**TO BE DONE**
Copy out, unchanged, the part of the data that opens with the line containing "is (828, 1456)." and closes with the line containing "Looking at the image, I should click on (379, 12).", including both of those lines.

**EXTRACTED ENTRIES**

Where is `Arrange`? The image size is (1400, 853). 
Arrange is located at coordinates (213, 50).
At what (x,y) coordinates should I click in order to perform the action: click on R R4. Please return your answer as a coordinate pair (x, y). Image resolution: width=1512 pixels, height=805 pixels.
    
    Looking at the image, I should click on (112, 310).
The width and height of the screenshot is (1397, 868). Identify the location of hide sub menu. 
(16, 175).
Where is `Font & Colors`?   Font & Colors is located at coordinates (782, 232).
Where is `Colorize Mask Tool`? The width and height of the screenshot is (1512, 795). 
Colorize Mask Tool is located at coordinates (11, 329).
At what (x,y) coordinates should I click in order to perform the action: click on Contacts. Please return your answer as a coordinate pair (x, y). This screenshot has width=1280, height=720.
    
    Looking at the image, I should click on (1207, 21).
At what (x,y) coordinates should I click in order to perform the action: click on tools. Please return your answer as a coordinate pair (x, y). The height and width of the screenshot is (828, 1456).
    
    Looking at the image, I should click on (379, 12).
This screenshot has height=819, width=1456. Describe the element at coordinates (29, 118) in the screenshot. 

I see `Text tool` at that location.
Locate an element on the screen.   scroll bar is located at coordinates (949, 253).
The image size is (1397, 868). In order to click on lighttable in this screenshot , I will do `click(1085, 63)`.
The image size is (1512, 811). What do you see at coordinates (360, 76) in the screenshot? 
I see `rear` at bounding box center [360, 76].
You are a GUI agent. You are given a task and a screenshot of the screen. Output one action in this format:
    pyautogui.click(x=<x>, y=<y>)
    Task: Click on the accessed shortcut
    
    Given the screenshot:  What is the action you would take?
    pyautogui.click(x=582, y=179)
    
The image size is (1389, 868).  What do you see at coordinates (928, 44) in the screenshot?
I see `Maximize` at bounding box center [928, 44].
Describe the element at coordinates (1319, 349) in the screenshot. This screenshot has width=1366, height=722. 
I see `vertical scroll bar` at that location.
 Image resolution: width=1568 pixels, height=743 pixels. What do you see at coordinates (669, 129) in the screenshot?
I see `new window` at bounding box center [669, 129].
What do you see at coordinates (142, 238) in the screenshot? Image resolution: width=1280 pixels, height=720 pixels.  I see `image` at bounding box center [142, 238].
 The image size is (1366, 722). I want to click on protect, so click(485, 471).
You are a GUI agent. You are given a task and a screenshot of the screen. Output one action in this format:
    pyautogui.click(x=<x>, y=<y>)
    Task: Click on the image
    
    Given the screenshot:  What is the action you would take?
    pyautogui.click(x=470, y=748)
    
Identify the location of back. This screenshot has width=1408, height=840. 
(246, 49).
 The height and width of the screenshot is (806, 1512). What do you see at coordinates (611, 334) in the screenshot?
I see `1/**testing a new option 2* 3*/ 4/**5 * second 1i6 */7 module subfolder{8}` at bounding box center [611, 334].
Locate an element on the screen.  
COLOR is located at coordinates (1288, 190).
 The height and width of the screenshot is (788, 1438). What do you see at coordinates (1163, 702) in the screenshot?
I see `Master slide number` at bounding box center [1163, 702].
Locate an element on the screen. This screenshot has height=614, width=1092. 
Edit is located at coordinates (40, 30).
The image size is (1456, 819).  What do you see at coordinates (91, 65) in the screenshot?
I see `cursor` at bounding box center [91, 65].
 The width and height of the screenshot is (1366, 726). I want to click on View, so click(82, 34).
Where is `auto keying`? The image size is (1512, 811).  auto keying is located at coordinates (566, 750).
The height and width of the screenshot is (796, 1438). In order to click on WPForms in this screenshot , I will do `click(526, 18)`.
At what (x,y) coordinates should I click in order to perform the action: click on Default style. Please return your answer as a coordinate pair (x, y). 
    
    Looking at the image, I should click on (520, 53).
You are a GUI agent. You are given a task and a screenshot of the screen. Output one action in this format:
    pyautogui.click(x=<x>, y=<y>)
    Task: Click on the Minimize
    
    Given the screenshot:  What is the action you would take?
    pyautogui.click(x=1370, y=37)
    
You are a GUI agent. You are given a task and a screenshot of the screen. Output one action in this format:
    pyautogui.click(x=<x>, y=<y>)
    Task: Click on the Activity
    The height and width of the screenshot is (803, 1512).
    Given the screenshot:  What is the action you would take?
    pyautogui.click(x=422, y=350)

**SOLUTION TO THE PROBLEM**
At what (x,y) coordinates should I click in order to perform the action: click on tools. Please return your answer as a coordinate pair (x, y). The height and width of the screenshot is (828, 1456).
    
    Looking at the image, I should click on (379, 12).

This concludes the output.